Alors que l’ouverture à la concurrence des concessions hydroélectriques se fait toujours attendre, la construction d’un nouveau régime juridique applicable à ces concessions se poursuit. En effet, deux arrêtés ministériels, qui viennent compléter ce régime sur deux points très précis, ont été publiés au Journal officiel en date du 10 décembre 2015. Précisément, il s’agit :

  • d’une part, de l’arrêté en date du 27 novembre 2015 relatif à la valorisation des recettes des concessions hydroélectriques mentionnées à l’article L. 523-2 du code de l’énergie (JORF n°0286, p. 22763, texte n° 4) ;
  • d’autre part, de l’arrêté en date du 27 novembre 2015 définissant les modalités de réalisation et de remise du dossier de fin de concession d’énergie hydraulique (JORF n°0286, p. 22763, texte n° 5).

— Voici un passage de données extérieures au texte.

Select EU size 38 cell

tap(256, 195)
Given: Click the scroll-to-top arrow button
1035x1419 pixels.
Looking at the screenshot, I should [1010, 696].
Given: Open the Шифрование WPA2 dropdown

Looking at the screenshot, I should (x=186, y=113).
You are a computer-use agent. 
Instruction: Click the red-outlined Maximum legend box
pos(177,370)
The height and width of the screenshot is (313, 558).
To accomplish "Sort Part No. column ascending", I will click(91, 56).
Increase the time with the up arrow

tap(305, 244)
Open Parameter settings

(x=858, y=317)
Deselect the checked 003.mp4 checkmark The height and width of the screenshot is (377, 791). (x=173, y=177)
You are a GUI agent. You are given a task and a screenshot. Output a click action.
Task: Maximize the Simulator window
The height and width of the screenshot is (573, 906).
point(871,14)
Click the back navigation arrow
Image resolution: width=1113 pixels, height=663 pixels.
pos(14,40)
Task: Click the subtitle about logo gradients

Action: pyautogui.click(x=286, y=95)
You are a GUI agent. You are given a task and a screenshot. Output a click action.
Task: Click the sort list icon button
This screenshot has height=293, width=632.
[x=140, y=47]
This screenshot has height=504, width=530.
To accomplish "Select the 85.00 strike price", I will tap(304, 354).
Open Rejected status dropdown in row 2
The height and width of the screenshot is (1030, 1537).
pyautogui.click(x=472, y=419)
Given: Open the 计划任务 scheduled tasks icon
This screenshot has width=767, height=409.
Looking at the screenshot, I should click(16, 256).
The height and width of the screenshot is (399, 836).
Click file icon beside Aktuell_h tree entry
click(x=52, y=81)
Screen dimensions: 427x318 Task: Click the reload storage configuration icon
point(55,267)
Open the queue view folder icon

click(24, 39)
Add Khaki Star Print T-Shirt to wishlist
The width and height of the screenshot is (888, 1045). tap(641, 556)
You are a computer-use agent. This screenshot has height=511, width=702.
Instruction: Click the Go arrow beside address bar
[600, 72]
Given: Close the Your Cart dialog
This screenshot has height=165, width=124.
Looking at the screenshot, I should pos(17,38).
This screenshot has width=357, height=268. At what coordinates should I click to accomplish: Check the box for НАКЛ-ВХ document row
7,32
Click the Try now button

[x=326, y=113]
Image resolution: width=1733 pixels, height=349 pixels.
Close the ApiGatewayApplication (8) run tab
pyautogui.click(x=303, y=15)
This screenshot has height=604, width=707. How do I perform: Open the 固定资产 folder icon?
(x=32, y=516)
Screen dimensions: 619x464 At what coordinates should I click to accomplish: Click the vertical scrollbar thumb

L’arrêté ministériel relatif a la valorisation des recettes des concessions

L’article L. 523-2 du code l’énergie a institué, à la charge du concessionnaire, une redevance proportionnelle aux recettes de la concession. Le principal objectif de cette redevance, qui s’applique à toute nouvelle concession hydroélectrique, y compris lors d’un renouvellement, est de permettre à l’Etat et aux collectivités publiques de récupérer la rente des concessions amorties. Le produit de la redevance est perçu pour partie par l’Etat et pour partie par les communes, les départements et les groupements sur le territoire desquels coulent les cours d’eau utilisés.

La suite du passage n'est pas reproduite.